Re: CPUs, threads, and speed

From: Mauricio Tavares <raubvogel@gmail.com>
To: "Elliott, Robert (Servers)" <elliott@hpe.com>
Cc: "fio@vger.kernel.org" <fio@vger.kernel.org>
Subject: Re: CPUs, threads, and speed
Date: Wed, 15 Jan 2020 17:39:12 -0500	[thread overview]
Message-ID: <CAHEKYV7CiYwpUJEjdyzczdbXC8rt+yiCXr6-BiLWy2EpuCaMEw@mail.gmail.com> (raw)
In-Reply-To: <DF4PR8401MB1241A17DB6202AC287E57DC8AB370@DF4PR8401MB1241.NAMPRD84.PROD.OUTLOOK.COM>

On Wed, Jan 15, 2020 at 4:33 PM Elliott, Robert (Servers)
<elliott@hpe.com> wrote:
>
>
>
> > -----Original Message-----
> > From: fio-owner@vger.kernel.org <fio-owner@vger.kernel.org> On Behalf Of
> > Mauricio Tavares
> > Sent: Wednesday, January 15, 2020 9:51 AM
> > Subject: CPUs, threads, and speed
> >
> ...
> > [global]
> > name=4k random write 4 ios in the queue in 32 queues
> > filename=/dev/nvme0n1
> > ioengine=libaio
> > direct=1
> > bs=4k
> > rw=randwrite
> > iodepth=4
> > numjobs=32
> > buffered=0
> > size=100%
> > loops=2
> > randrepeat=0
> > norandommap
> > refill_buffers
> >
> > [job1]
> >
> > That is taking a ton of time, like days to go. Is there anything I can
> > do to speed it up? For instance, what is the default value for
> > cpus_allowed (or cpumask)[2]? Is it all CPUs? If not what would I gain
> > by throwing more cpus at the problem?
> >
> > I also read[2] by default fio uses fork. What would I get by going to
> > threads?
>
> > Jobs: 32 (f=32): [w(32)][10.8%][w=301MiB/s][w=77.0k IOPS][eta 06d:13h:56m:51s]]
>
> 77 kIOPs for random writes isn't bad - check your drive data sheet.
> If the drive is 1 TB, it should take
>     1 TB / (77k * 4 KiB) = 3170 s = 52.8 minutes
> to write the whole drive.
>
      Since the drive is 4TB, we are talking about 3.5h to complete
the task, right?

> Best practice is to use all CPU cores, lock threads to cores, and
> be NUMA aware.

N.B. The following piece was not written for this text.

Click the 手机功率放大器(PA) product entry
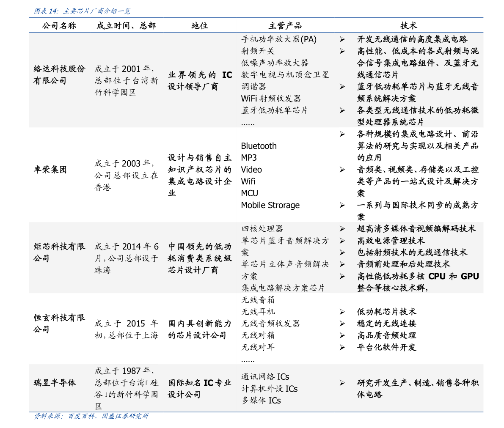 click(278, 39)
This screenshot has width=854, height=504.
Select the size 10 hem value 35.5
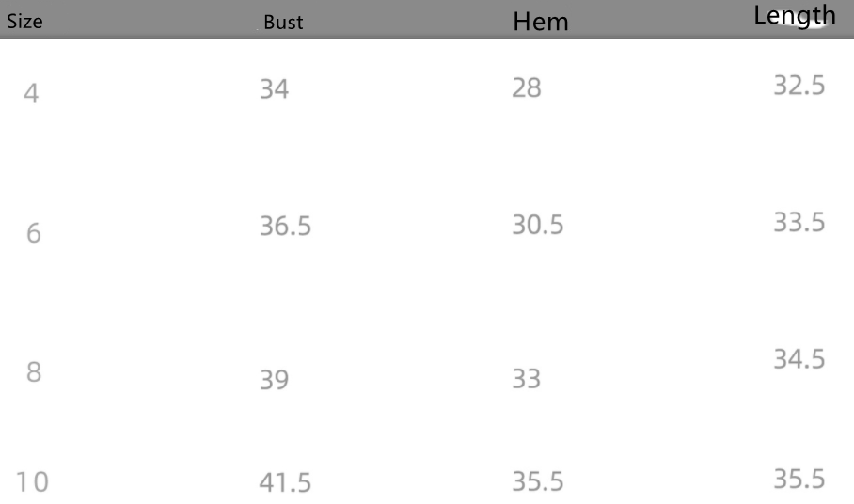538,481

If the device is attached to physical CPU 0 and that CPU
> has 12 cores known to linux as 0-11 (per "lscpu" or "numactl --hardware"),

I have two CPUs with 16 cores each; I thought that meant numjobs=32.
If Iw as wrong, I learned something new!

> try:
>   iodepth=16
>   numjobs=12
>   cpus_allowed=0-11
>   cpus_allowed_policy=split
>
> Based on these:
>   numjobs=32, size=100%, loops=2
> fio will run each job for that many bytes, so a 1 TB drive will result
> in IOs for 64 TB rather than 1 TB. That could easily result in the
> multi-day estimate.
>
      Let's see if I understand this: your 64TB number came from 32*1TB*1*2?

> Other nits:
> * thread - threading might be slightly more efficient than
>   spawning full processes
> * gtod_reduce=1 - precision latency measurements don't matter for this
> * refill_buffers - presuming you don't care about the data contents,
>   don't include this. zero_buffers is the simplest/fastest, unless you're
>   concerned that the device might do compression or zero detection
> * norandommap - if you want it to hit each LBA a precise number
>   of times, you can't include this; fio won't remember what it's
>   done. There is a lot of overhead in keeping track, though.
>